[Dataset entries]
------------------------------------
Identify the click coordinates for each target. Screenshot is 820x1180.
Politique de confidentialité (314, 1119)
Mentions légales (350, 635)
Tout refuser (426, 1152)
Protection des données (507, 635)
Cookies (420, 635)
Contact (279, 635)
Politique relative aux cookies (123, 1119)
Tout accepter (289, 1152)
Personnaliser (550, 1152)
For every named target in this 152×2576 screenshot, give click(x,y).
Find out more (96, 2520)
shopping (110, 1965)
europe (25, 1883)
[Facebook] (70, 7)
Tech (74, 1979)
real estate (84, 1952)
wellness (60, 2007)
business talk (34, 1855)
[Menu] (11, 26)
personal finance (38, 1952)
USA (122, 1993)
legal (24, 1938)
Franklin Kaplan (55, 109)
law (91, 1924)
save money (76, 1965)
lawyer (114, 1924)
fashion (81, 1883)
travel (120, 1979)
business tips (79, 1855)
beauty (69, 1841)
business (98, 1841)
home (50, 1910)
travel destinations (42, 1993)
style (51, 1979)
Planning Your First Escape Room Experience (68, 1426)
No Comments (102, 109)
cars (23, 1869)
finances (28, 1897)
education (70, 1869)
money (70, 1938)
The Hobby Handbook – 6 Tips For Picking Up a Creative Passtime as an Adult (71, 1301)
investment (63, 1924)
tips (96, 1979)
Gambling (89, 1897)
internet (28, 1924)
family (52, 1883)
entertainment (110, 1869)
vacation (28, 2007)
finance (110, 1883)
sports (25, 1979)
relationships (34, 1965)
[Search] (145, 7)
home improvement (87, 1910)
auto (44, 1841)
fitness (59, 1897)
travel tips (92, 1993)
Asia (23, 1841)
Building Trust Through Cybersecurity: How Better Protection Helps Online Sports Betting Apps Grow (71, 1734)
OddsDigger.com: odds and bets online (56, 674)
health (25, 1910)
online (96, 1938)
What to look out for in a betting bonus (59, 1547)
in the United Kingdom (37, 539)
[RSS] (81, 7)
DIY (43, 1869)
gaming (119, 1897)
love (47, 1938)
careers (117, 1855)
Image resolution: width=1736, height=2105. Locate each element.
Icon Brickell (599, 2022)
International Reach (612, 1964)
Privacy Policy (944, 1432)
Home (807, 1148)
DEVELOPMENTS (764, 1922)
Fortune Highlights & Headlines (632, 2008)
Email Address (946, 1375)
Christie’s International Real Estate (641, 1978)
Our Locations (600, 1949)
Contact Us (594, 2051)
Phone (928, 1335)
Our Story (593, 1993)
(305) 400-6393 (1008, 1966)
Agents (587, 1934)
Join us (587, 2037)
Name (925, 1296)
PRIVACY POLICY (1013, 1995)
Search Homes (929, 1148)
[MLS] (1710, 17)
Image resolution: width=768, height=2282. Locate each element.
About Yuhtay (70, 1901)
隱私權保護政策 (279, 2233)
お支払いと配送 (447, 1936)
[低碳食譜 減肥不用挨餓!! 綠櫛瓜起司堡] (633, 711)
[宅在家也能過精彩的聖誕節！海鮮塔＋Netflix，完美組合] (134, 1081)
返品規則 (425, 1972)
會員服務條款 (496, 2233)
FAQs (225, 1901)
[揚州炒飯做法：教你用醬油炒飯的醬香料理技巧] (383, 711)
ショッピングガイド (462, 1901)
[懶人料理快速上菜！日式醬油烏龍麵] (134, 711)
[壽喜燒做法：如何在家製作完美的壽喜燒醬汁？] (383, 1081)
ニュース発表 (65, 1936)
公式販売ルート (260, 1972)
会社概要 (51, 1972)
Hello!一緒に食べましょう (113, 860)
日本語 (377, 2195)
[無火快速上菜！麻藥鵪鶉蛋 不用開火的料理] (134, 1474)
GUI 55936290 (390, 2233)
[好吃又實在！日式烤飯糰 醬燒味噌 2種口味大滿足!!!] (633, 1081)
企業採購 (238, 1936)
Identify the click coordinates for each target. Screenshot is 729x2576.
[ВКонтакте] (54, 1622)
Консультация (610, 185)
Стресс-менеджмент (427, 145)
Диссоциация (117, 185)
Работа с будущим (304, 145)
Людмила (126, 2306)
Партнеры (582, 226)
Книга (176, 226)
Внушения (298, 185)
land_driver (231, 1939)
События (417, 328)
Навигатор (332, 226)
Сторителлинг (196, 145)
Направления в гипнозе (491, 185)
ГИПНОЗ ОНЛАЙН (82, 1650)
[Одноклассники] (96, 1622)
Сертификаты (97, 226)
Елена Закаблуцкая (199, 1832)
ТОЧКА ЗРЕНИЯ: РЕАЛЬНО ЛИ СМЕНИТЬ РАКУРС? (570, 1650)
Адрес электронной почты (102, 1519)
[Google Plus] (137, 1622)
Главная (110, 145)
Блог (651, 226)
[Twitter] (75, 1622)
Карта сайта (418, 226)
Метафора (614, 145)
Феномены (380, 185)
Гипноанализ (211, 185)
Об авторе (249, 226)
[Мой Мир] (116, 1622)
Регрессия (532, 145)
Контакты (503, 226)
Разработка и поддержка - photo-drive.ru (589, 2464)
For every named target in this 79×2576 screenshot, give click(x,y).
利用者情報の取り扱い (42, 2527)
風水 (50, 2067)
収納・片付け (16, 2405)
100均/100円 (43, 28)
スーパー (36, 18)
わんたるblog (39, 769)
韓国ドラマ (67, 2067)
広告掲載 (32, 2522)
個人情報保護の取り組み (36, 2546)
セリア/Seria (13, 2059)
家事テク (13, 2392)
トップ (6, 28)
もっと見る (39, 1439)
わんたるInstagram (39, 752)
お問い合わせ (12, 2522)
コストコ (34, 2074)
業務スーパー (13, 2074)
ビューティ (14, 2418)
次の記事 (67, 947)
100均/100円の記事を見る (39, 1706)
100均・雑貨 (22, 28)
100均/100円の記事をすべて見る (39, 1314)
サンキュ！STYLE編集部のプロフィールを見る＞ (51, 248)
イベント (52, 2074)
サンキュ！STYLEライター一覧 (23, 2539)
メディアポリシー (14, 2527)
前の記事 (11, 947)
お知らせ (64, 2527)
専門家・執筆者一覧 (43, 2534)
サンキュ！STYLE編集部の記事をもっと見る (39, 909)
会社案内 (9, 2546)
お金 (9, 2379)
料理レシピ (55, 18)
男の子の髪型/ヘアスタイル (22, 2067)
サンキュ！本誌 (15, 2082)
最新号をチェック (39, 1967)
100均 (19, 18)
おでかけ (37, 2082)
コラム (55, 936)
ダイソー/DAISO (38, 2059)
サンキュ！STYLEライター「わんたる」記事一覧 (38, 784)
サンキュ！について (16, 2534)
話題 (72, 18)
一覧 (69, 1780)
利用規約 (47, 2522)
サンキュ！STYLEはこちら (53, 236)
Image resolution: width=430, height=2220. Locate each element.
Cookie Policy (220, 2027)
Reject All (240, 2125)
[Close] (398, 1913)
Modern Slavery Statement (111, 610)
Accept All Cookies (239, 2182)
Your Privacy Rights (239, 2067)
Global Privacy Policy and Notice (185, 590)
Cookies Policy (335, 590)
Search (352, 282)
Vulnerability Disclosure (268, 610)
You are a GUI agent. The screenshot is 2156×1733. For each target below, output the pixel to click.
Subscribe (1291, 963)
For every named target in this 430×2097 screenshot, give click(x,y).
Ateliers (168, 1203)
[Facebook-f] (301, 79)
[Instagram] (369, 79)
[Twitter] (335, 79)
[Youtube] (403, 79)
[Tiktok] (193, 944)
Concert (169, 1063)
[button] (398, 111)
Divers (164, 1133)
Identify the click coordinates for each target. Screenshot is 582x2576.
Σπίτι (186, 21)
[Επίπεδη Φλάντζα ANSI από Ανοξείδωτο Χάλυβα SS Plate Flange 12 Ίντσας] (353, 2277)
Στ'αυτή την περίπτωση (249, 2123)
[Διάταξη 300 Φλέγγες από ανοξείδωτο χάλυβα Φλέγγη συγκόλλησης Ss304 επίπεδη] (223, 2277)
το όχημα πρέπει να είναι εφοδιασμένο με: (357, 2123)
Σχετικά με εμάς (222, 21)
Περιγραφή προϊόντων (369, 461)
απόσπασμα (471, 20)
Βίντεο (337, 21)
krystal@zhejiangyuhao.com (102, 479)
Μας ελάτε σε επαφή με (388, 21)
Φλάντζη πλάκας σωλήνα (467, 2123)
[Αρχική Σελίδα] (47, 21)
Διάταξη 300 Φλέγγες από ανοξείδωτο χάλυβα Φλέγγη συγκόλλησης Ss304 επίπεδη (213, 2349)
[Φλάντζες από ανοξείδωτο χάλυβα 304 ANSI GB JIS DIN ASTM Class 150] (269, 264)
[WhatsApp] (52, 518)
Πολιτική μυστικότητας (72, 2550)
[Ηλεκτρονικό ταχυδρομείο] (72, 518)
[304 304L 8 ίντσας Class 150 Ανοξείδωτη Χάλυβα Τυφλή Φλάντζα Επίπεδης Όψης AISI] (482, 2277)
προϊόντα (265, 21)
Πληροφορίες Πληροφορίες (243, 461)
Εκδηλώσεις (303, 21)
------------------------------------
*TASK INSTRUCTIONS*
Print only the lines from the top of the data above down to the line holding "For every named target in this 152×2576", inclusive.

*FINISHED TASK*
Identify the click coordinates for each target. Screenshot is 820x1180.
Politique de confidentialité (314, 1119)
Mentions légales (350, 635)
Tout refuser (426, 1152)
Protection des données (507, 635)
Cookies (420, 635)
Contact (279, 635)
Politique relative aux cookies (123, 1119)
Tout accepter (289, 1152)
Personnaliser (550, 1152)
For every named target in this 152×2576 screenshot, give click(x,y).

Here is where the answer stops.